Tip of hat to Ted Panagiotoulias for his help in digging up more of the law.

According to Brown on Defamation, private citizens have a right and duty to assist in the detection of illegal or criminal behaviour, to help ferret out the wrongdoers, and to bring to the attention of the appropriate officials crimes against persons or property, or misconduct and neglect of duty in the administration of public affairs.

Hardaway v. Sherman Enterprises Inc. (1978), 133 Ga. App. 181, 210 S.E. 2d 363 Statements made in good faith pursuant to investigation by police or other officers authorized to investigate crime or criminal activity are made in the performance of a public duty and are privileged…If such were not the case these officers would find it virtually impossible to ferret out the facts and prosecute those who have violated the criminal laws”.
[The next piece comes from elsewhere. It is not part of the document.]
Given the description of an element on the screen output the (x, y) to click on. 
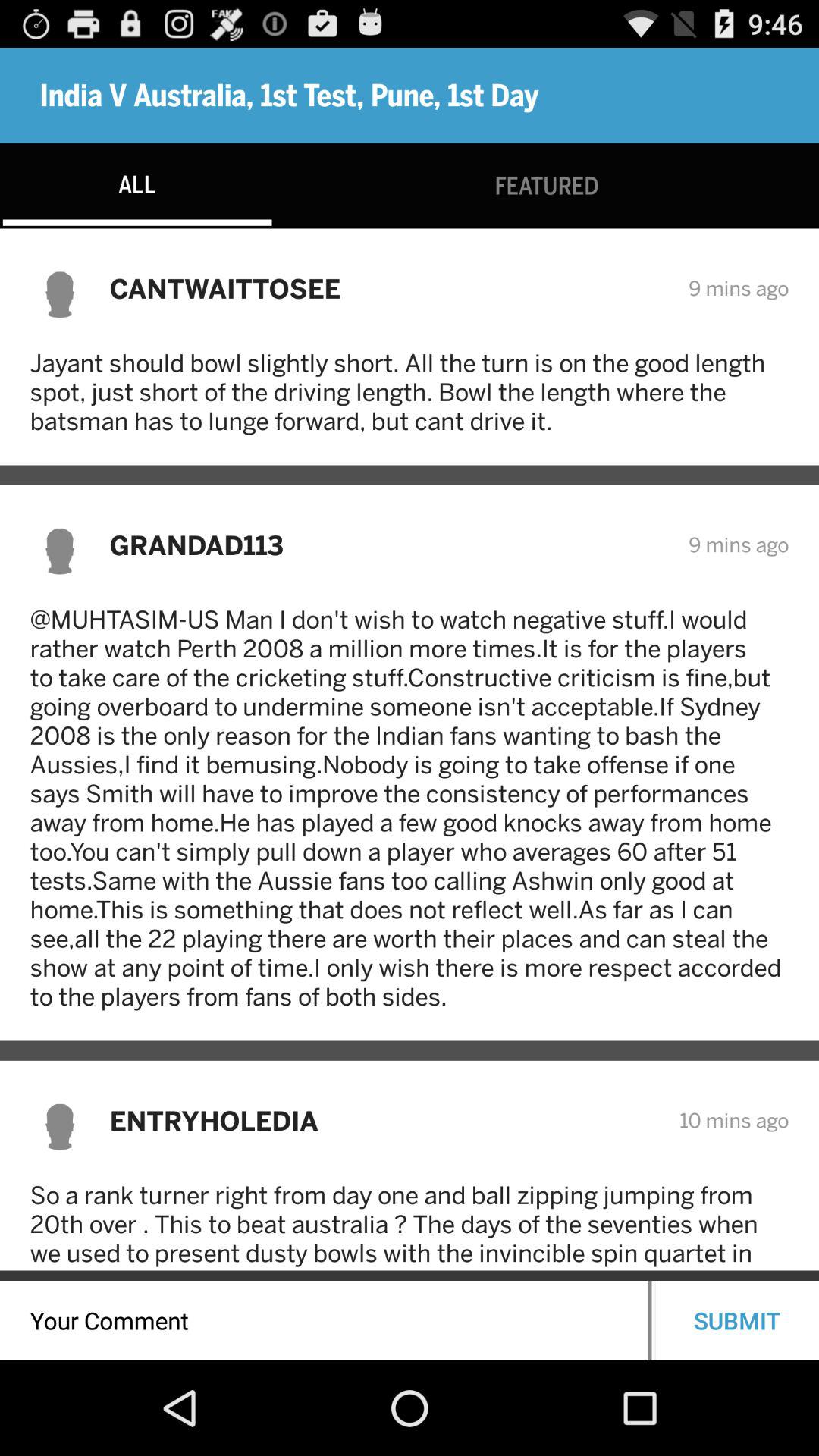
choose submit icon (737, 1320)
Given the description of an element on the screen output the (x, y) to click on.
Lightbody v. Gordon (1882) 9 R. 934 at 937-938 (Ct. of Sess.) “When it comes to the knowledge of any one that a crime has been committed, a duty is laid on that person, as a citizen of the country, to state to the authorities what he knows respecting the commission of the crime, and if he states only what he knows and honestly believes he cannot be subjected to an action of damages merely because it turns out that the person as to whom we has given the information is, after all, no guilty of the crime.
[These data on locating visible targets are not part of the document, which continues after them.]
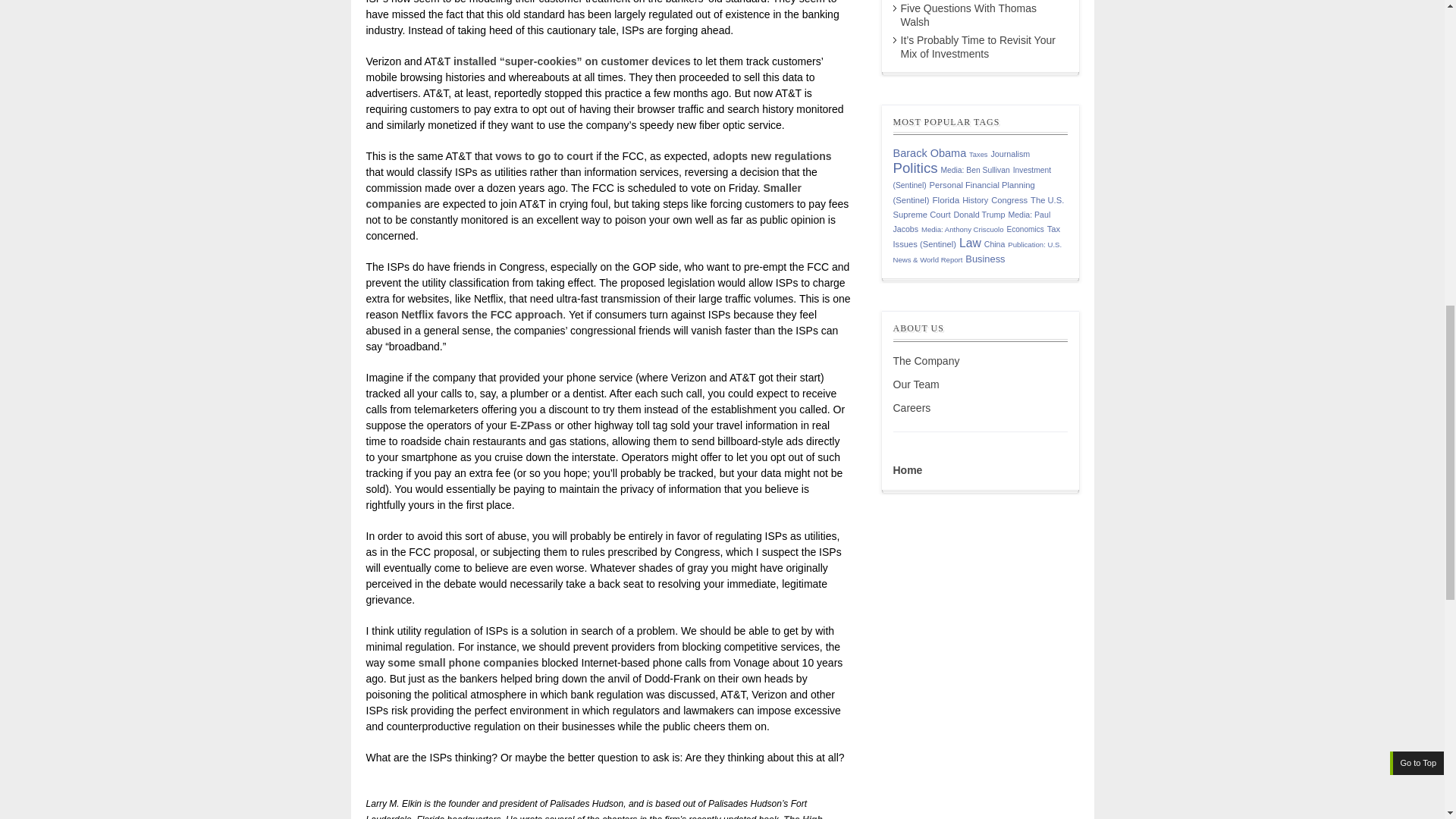
Netflix favors the FCC approach (481, 314)
Smaller companies (583, 195)
E-ZPass (530, 425)
adopts new regulations (772, 155)
vows to go to court (543, 155)
some small phone companies (464, 662)
Given the description of an element on the screen output the (x, y) to click on. 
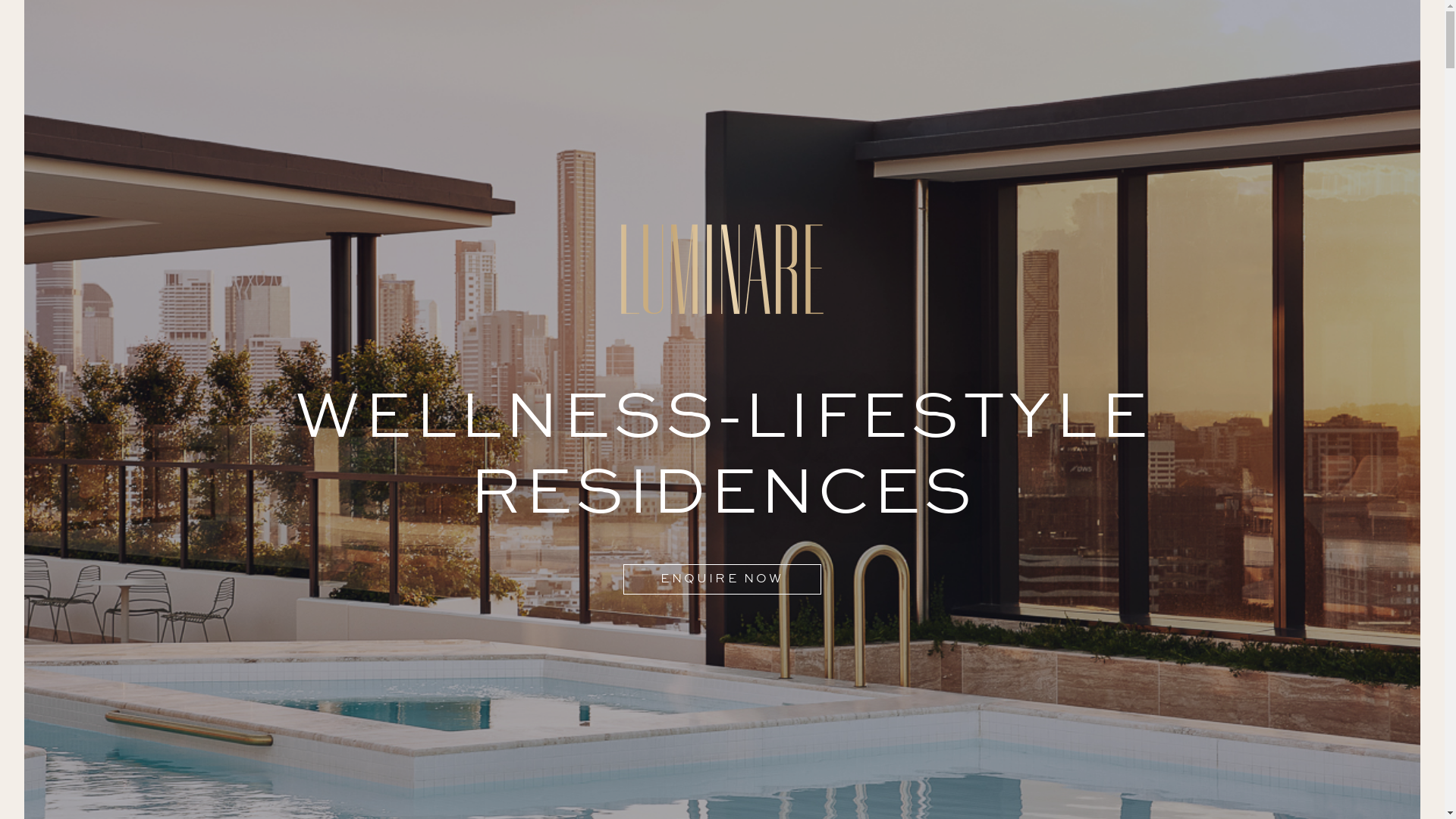
Luminare Newstead Element type: text (722, 268)
ENQUIRE NOW Element type: text (721, 579)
Couper v. Balfour 1913, S.C. 492 at 501 (Ct. of Sess.) It is “the right and duty of any citizen who bona fide believes that wrong has been done to lay the alleged facts before the proper authority for investigation”. In performing this service, they need the assurance that their acts of public citizenship will not fall prey to civil actions for damages where they have provided false information in good faith. Where they have acted in good faith, and the information is beneficial to the public or of importance to themselves, they are protected by a qualified privilege as long as they do not act maliciously.
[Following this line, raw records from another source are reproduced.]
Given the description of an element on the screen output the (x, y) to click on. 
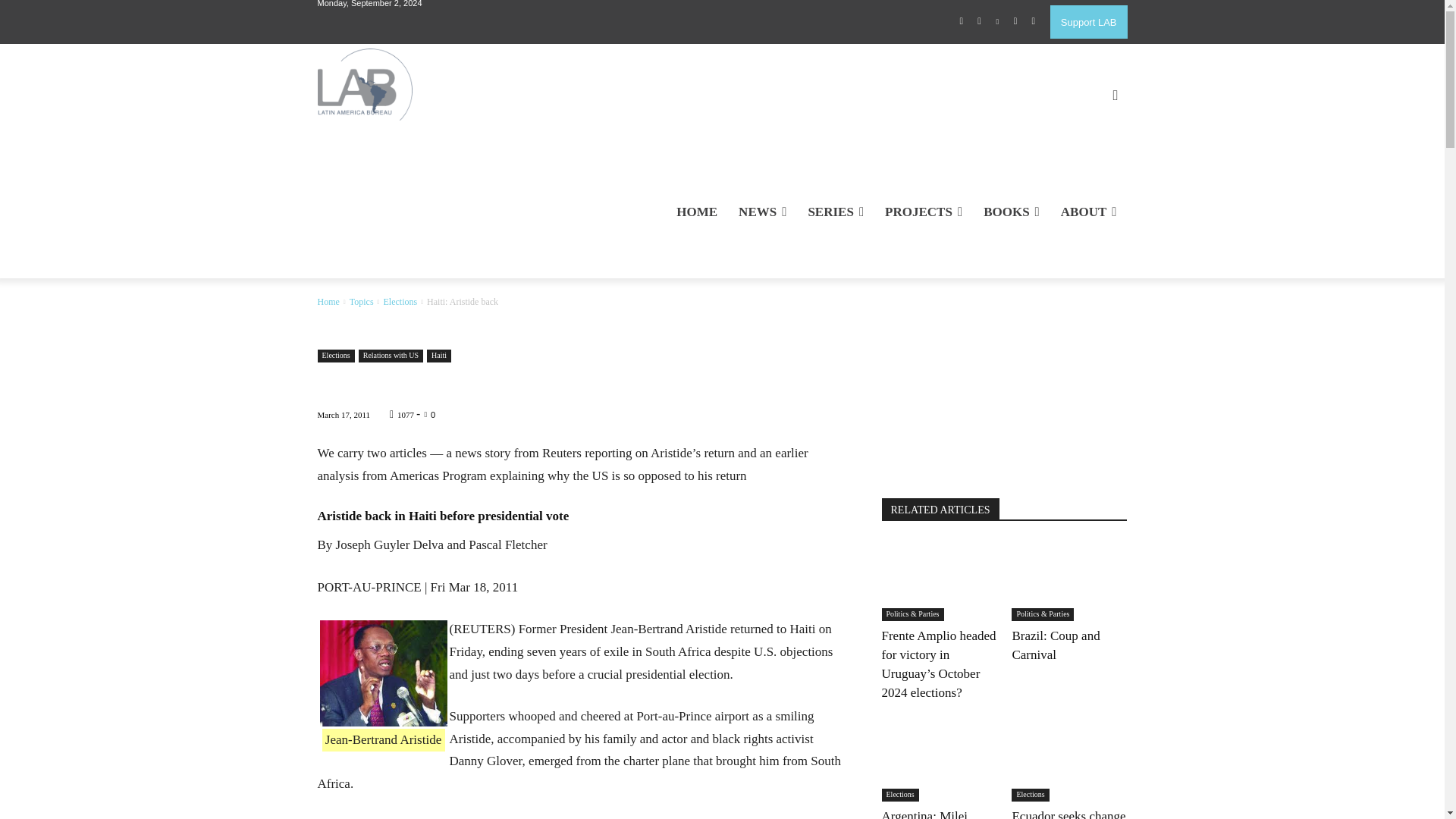
Twitter (1015, 22)
Instagram (979, 22)
Support LAB (1087, 21)
Linkedin (997, 22)
Facebook (961, 22)
Youtube (1033, 22)
Given the description of an element on the screen output the (x, y) to click on. 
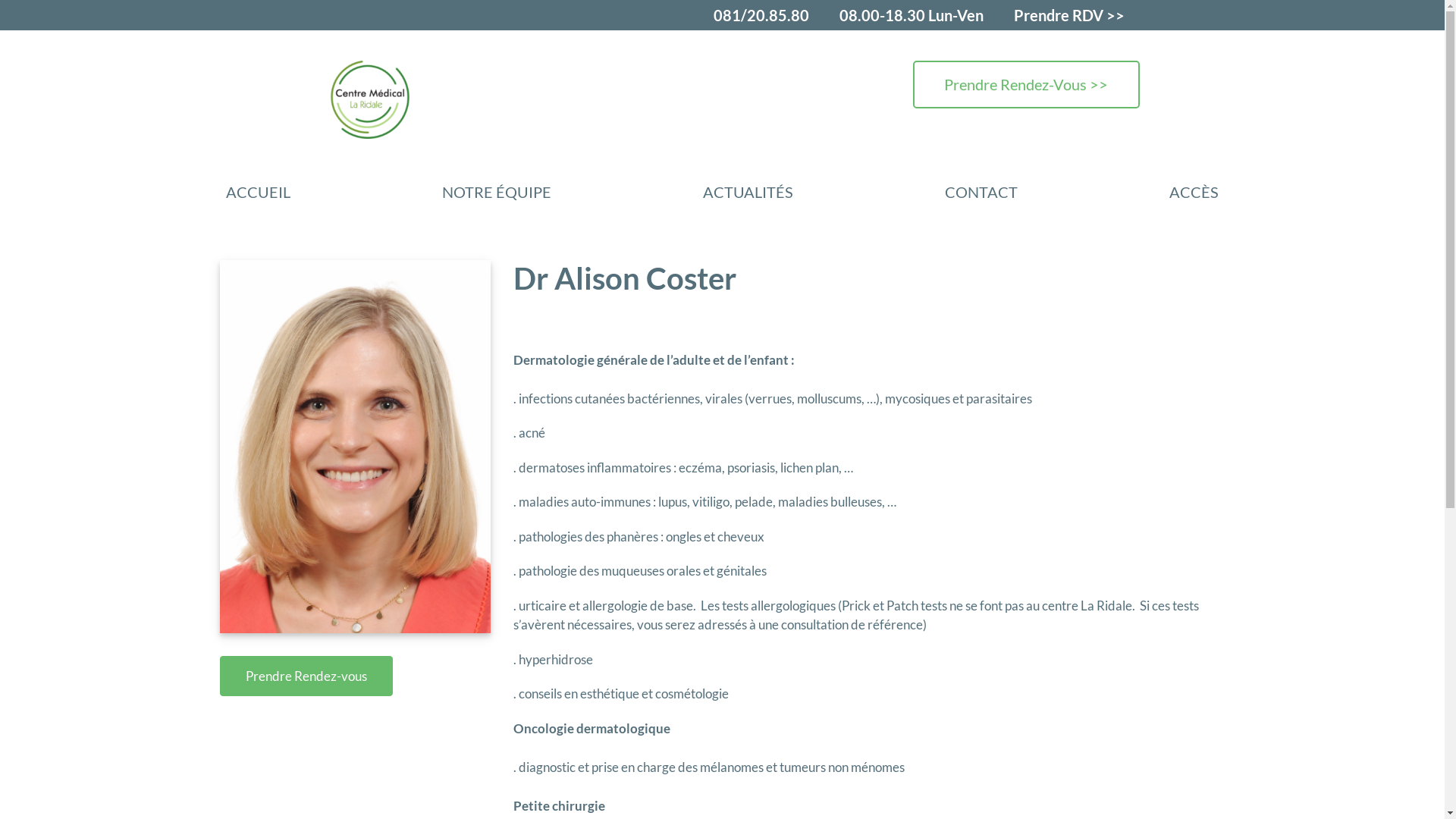
Aller au contenu Element type: text (0, 0)
08.00-18.30 Lun-Ven Element type: text (910, 15)
ACCUEIL Element type: text (258, 191)
Prendre RDV >> Element type: text (1068, 15)
Prendre Rendez-Vous >> Element type: text (1026, 84)
DSC_0007 Element type: hover (354, 446)
081/20.85.80 Element type: text (760, 15)
Prendre Rendez-vous Element type: text (305, 675)
CONTACT Element type: text (981, 191)
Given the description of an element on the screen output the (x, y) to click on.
Citizens making communications important to themselves or beneficial to the public will be protected from liability if not maliciously motivated: se Corbett v. Jackson, [1884] O.J. No. 53, 1 U.C.R. 128 (U.C.C.A.). Citizens have a duty to report crimes to law enforcement officers: see Wing Lee v. Jones, [1954] 1 D.L.R. 520 (Man. Q.B.). In Crocher v. Inglis (1889), 16 R. 774 at 778 (Ct. of Sess.), Lord Shand held, “When a person has reason to believe that a crime has been committed it is his duty and his right to inform the police.” The police have an interest in receiving information of a suspected crime: see Wing Lee v. Jones, supra. “The police have always an interest in hearing the particulars of alleged crimes and who is suspected of having committed them:” Bowles v. Armstrong (1912), 32 N.Z.L.R. 409 at 425 (C.A.).

Lupee v. Hogan (1920), 47 N.B.R. 492 at 499 (C.A.). “[I]t has been universally recognized that all material statements made by the persons interested in the decision of a crime during their investigations, and material thereto, are privileged”.

And that’s as it must be – the chill on police work would be impossible if they and members of the public had to worry about defamation all the time.